Fig 5. Comparison of short-read and long-read sequencing of TprK.

Comparison of the determination of identical amino acid sequences in each of the variable regions of TprK through short-read (Illumina) and long-read (PacBio CCS) sequencing approaches for A) the initial strain, UW-148B and B) the reinfecting strain, UW-148B2.

For both isolates, long-read sequencing generated sequences in each of the variable regions that were not found in the short-read data. These sequences contained internal stop codons or resulted in incorrect translation of the constant regions of TprK and were present at low frequencies. Thus, we excluded full-length sequences present at a frequency less than 0.2% from the long-read data for subsequent analyses (S3 Table).

Next, we examined the relationship between the TprK sequences from the initial and reinfecting strain. UW-148B contained more full-length TprK sequences at a frequency greater than 0.2% compared to UW-148B2 (127 sequences versus 115 sequences). We then constructed a phylogenetic tree with the TprK sequences from both strains. The TprK sequences of each isolate generally segregated based on the strain from which they were derived from (Fig 6). Notably, the two strains did not share any identical full-length TprK sequences.

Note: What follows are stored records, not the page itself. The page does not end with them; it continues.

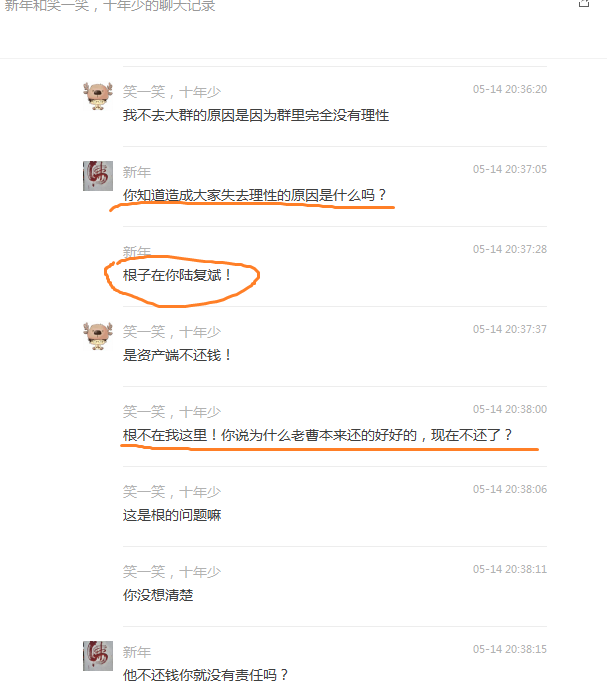Select the message 我不去大群的原因是因为群里完全没有理性

256,115
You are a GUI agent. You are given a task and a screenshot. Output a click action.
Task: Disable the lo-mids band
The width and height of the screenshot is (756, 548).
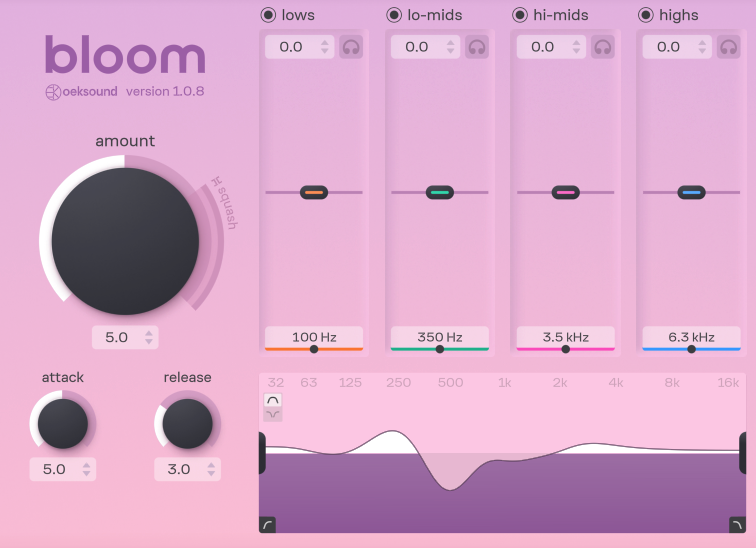pos(394,15)
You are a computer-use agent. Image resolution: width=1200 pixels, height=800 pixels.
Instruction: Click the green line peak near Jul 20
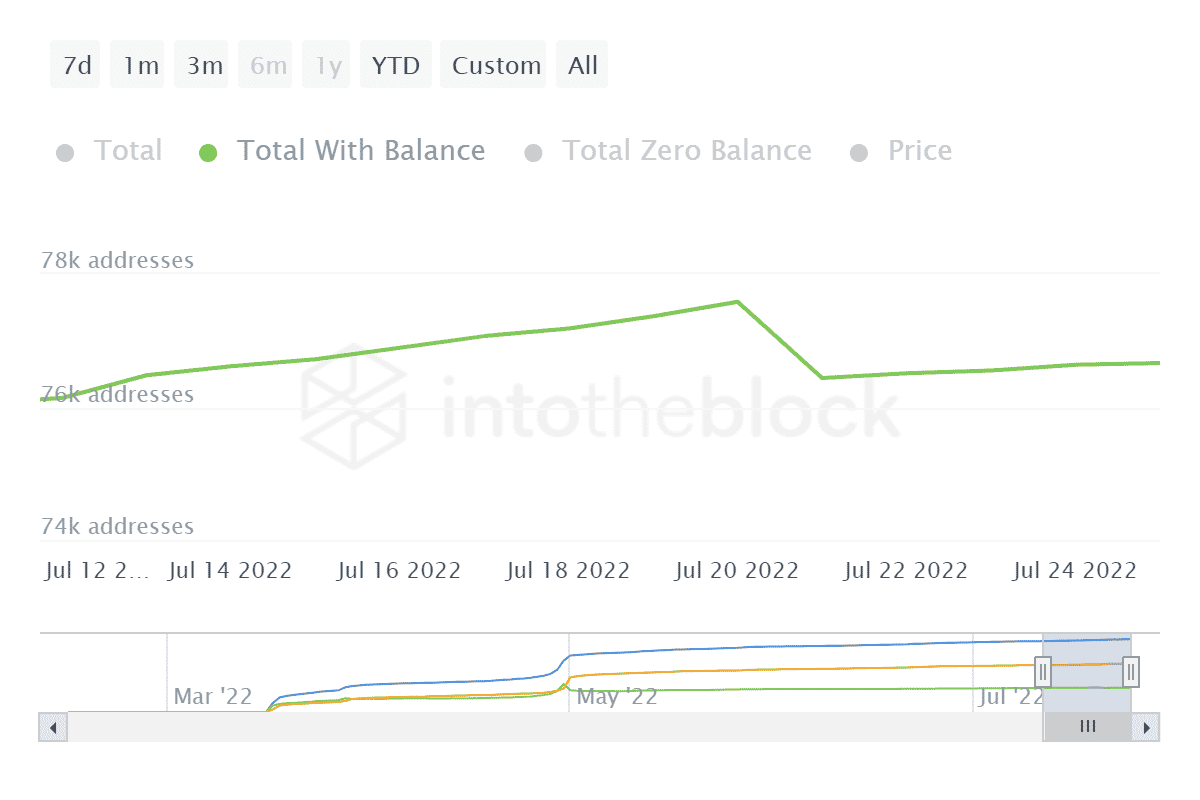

Fig 6. Phylogenetic tree constructed with the full-length TprK sequences of the initial and reinfecting strains.

The color of each of node depicts the strain from which the full-length TprK sequence originated. A green node depicts those sequences from the initial strain, UW-148B, while a bronze node depicts those from the reinfecting strain, UW-148B2. The size of each node indicates the relative percentage of the full-length TprK sequence in the strain from which the sequence originated.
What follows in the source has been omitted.